O governo federal intensificou negociações com lideranças do Congresso para impedir a votação de vetos presidenciais de alto impacto fiscal na sessão conjunta prevista para quinta-feira. A estratégia do Palácio do Planalto foca em limitar a pauta a temas consensuais, visando reforçar o discurso de responsabilidade fiscal.
A articulação segue a lógica utilizada em junho, quando a sessão foi cancelada por falta de acordo. Interlocutores do governo afirmam que a orientação é barrar a inclusão de vetos e projetos que ampliem despesas obrigatórias, reduzam a arrecadação ou gerem impacto relevante nas contas públicas. A definição da Ordem do Dia deve ocorrer entre terça e quarta-feira, após novas rodadas de negociação.
Um dos pontos centrais de negociação são os vetos remanescentes à lei das eólicas offshore. Parlamentares envolvidos nas conversas relatam grande pressão para que o tema seja incluído na pauta, mas o Executivo atua para impedir esse movimento.
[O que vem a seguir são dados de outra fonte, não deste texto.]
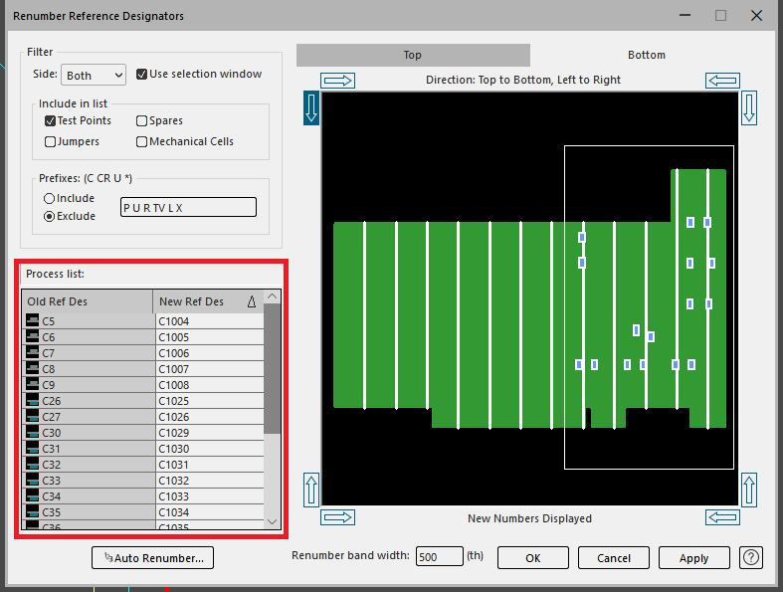Click right-pointing arrow above preview's left corner
Viewport: 783px width, 592px height.
(338, 80)
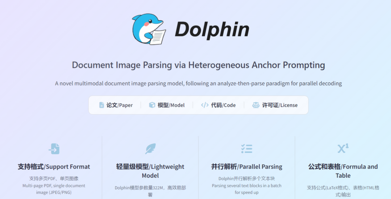Open the 论文/Paper link
391x199 pixels.
click(x=116, y=105)
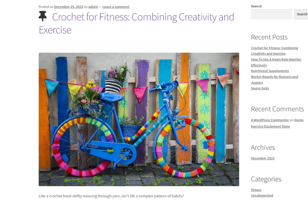Click the colorful bicycle featured image
308x205 pixels.
[x=139, y=119]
Os dispositivos vetados tratam de subsídios, como a contratação obrigatória de termelétricas a gás e a prorrogação de incentivos ao carvão mineral.
O governo argumenta que a derrubada desses vetos elevaria os custos do sistema elétrico e pressionaria a conta de luz nos próximos anos. Enquanto o Executivo tenta enxugar a pauta, a oposição defende ampliar o número de vetos apreciados e resiste a novos adiamentos de temas considerados prioritários.